Jakub Kafka

Personal information
- Date of birth: 16 October 1976 (age 48)
- Place of birth: Karviná, Czechoslovakia
- Height: 1.87 m (6 ft 1+1⁄2 in)
- Position(s): Goalkeeper

Youth career
- Slavoj Český Těšín
- Železárny Třinec

Senior career*
- Years: Team / Apps / (Gls)
- 1994–1997: Baník Ostrava / 4 / (0)
- 1997–1999: Železárny Třinec / 38 / (0)
- 1999–2002: FC Vítkovice / 82 / (0)
- 2002–2003: Marila Příbram / 3 / (0)
- 2003–2005: Dynamo České Budějovice / 29 / (0)
- 2005–2006: Dynamo České Budějovice B / 6 / (0)
- 2006: Malše Roudné
- 2007: SC Wieselburg
- 2007–2009: GKS Jastrzębie / 59 / (0)
- 2009–2011: MFK Karviná / 57 / (0)

International career
- 1996: Czech Republic U21 / 1 / (0)

= Jakub Kafka =

Czech footballer

Jakub Kafka (born 16 October 1976) is a Czech former footballer who played as a goalkeeper.

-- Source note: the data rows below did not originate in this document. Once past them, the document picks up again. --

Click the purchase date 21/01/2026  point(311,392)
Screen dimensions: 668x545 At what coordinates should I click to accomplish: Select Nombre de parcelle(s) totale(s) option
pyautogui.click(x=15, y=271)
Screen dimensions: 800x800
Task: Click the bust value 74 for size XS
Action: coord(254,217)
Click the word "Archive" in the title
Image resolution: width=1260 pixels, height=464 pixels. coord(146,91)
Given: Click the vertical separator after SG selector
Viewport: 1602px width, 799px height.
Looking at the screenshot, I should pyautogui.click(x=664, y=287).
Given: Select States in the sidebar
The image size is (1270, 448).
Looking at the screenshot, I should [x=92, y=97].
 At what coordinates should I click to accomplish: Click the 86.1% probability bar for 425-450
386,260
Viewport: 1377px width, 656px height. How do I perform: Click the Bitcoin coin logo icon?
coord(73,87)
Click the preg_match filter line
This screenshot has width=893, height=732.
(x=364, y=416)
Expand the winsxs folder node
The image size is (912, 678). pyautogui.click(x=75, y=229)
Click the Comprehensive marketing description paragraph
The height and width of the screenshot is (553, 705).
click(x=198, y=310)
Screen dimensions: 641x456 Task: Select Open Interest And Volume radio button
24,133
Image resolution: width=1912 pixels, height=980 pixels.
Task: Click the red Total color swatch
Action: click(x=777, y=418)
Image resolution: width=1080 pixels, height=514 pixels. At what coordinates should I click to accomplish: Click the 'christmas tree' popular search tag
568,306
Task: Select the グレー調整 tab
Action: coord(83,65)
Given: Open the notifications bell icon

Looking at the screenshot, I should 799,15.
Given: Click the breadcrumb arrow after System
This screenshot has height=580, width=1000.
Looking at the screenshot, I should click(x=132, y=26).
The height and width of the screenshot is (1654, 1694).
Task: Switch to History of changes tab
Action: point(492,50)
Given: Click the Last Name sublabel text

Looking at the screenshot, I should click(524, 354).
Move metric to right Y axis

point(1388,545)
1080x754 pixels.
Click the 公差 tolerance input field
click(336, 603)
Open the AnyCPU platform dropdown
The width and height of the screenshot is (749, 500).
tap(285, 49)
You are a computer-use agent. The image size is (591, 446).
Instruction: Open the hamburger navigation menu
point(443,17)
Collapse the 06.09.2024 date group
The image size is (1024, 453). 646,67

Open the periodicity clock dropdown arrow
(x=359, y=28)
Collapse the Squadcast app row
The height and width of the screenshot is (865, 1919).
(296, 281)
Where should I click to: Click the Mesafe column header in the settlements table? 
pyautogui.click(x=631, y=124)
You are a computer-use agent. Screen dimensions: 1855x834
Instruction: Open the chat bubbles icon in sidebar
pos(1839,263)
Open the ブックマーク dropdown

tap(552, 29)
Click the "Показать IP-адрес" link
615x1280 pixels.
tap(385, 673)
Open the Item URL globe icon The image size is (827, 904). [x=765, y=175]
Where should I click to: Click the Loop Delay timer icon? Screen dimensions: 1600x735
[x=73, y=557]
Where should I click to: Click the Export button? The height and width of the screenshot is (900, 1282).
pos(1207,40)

Kafka played for several Gambrinus liga clubs, including Baník Ostrava, Marila Příbram and Dynamo České Budějovice. In 2007, he moved to Poland to play for GKS Jastrzębie. After two years, he moved back to the Czech Republic to play for MFK Karviná.

Kafka also played for youth Czech national football teams since the under-17 level.